Matt: And I thought that was really cool because I think we play sometimes like "Jimmy the Piano Player" just isn't there. It doesn't like we're trying to accommodate for it [his not being there], it just sounds like it just isn't there. The space thing is a great idea. I mean, I play in a lot of bands where there's no comping instrument, but this one has a unique approach to it. I think it's cool because it's more for the music and not caring about whether it was going to be a "thing" or gettin' a record out. I mean, we just played, and when we did those gigs, it was just cool.

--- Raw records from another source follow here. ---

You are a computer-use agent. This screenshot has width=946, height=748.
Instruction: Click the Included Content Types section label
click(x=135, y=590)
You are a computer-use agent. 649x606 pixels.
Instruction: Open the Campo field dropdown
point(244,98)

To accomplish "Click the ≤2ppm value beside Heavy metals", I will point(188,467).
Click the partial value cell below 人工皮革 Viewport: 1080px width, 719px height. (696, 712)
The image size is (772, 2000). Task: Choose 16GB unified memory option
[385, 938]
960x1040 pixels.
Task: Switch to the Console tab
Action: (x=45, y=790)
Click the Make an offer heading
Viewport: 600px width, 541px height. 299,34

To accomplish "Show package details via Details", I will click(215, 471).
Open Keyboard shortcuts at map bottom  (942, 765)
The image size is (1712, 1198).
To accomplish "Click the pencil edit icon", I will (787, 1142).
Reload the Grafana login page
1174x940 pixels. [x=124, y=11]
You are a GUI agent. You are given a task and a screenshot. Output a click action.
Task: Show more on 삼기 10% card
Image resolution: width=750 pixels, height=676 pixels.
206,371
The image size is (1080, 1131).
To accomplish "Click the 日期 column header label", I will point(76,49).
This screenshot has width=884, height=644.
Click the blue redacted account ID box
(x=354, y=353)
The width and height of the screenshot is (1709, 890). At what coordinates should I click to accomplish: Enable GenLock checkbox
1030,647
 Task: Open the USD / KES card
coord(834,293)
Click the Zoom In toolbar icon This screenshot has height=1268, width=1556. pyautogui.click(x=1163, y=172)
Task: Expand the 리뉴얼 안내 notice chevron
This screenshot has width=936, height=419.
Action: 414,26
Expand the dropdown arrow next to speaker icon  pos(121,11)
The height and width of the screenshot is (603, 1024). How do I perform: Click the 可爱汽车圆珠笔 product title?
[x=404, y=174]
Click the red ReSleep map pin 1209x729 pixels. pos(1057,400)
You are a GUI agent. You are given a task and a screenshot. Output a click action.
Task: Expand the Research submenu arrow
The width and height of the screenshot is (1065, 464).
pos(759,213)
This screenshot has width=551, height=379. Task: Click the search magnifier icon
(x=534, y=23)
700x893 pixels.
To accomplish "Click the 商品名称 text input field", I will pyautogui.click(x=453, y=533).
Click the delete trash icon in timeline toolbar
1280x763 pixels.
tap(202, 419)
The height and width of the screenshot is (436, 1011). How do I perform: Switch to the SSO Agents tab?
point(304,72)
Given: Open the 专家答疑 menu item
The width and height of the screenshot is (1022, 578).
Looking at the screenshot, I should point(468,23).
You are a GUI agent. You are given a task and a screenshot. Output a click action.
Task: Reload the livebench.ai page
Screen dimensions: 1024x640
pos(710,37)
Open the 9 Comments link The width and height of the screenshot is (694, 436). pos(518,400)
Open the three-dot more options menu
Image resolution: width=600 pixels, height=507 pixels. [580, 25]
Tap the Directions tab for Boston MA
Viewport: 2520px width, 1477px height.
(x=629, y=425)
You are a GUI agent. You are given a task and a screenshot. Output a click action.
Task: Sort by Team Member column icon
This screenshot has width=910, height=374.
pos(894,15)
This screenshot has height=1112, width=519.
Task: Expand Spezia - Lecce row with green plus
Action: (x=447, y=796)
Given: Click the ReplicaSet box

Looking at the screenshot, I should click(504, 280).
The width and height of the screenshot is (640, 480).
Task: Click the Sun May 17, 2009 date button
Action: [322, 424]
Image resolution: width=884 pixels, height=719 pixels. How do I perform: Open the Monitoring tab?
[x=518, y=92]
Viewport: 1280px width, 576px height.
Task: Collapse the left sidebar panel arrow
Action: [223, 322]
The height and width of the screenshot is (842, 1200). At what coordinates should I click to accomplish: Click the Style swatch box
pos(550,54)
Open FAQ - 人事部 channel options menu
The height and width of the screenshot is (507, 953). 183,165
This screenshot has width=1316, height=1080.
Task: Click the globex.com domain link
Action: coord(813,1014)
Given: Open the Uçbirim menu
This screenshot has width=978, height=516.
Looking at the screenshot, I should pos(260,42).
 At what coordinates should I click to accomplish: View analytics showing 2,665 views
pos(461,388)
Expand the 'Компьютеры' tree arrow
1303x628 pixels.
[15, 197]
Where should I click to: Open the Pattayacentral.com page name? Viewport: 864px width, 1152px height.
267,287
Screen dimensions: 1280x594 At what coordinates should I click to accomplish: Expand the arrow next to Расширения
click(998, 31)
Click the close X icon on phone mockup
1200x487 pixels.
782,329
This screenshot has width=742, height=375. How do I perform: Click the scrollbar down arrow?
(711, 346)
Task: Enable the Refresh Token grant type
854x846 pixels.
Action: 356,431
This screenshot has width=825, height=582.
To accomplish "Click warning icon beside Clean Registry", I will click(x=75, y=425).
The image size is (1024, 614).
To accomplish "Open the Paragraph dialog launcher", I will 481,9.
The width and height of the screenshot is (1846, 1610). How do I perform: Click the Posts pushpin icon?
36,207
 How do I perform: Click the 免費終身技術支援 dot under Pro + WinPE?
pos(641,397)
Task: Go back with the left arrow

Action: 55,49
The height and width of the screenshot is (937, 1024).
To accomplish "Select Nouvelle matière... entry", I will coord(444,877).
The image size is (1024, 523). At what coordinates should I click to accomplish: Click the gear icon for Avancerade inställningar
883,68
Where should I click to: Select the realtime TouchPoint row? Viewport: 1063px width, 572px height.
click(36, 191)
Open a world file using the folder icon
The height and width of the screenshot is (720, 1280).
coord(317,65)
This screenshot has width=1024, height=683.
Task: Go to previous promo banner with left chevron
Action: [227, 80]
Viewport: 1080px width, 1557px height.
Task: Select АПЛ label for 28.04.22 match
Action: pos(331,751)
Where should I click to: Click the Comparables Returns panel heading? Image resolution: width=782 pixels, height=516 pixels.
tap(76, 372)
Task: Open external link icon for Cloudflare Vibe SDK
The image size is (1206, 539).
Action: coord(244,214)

Ohad: I think the whole process with the band is like that. It's exactly what Matt says. It's never been an agenda doing this, doing that, you gotta have two sets of 48 minutes with a blues and a ballad and a bossa nova in the middle —
Matt: — or a Bulgarian funeral whatever. I mean, I don't know, it's not like "OK." And I follow that in my own bands. It's a real thing to get away from it, like "I don't want this to happen." It's like walking it and having something just happen.
Frank: From the neck down.
Bob: I think part of the reason why we click is that we're able to play with abandon.
Frank: That definitely comes through, and you need a lot of space to do that, and you need sympathetic partners. Part of it is trust — to know you can move wherever you need to move and the others won't get in the way.
Bob: Or if someone plays something that's a mistake or not exactly what was written, it becomes an event that we respond to, rather than "Oh, he fucking missed a downbeat again."
(Laughter all around.)
Matt: That thought it probably going through there many times. (More laughter.) I mean, Ohad says his music is very, very challenging to read or whatever, but it's about how we play the composition and not about the composition. I think that's his approach. But I've learned a lot. To me, learning in this music is more about the relations than more about the actual physical aspects of playing. It's about "How can you keep it that way" or most of the time or whatever.
Bob: And here's the thing: when we play with that kind of abandon, the shit's miraculous; everything comes together, and something happens that none of us expected or could even dream of happening —
Frank: — which is exciting, which is what musician's live for —
Bob: — right. Maybe that happens on a good night, maybe that happens five percent of the time or ten percent of the time. The rest of the time, maybe, the shit's not quite as great, but because we're willing to make that whatever-you-want-to-call it, to take that chance —
Frank: — commitment.
Ohad: Funny, because at the rehearsal when we play (because mostly we talk) —
Frank: — You mean you guys can talk? I can't believe it. And on that note...
Ohad: As far as my tunes are concerned and everybody's tunes, you give the tune out and play.
Bob: There's not much "Oh, I'd like there" or "Oh, I want you to do this" ... usually. It just gets handed out. You don't have to say too much.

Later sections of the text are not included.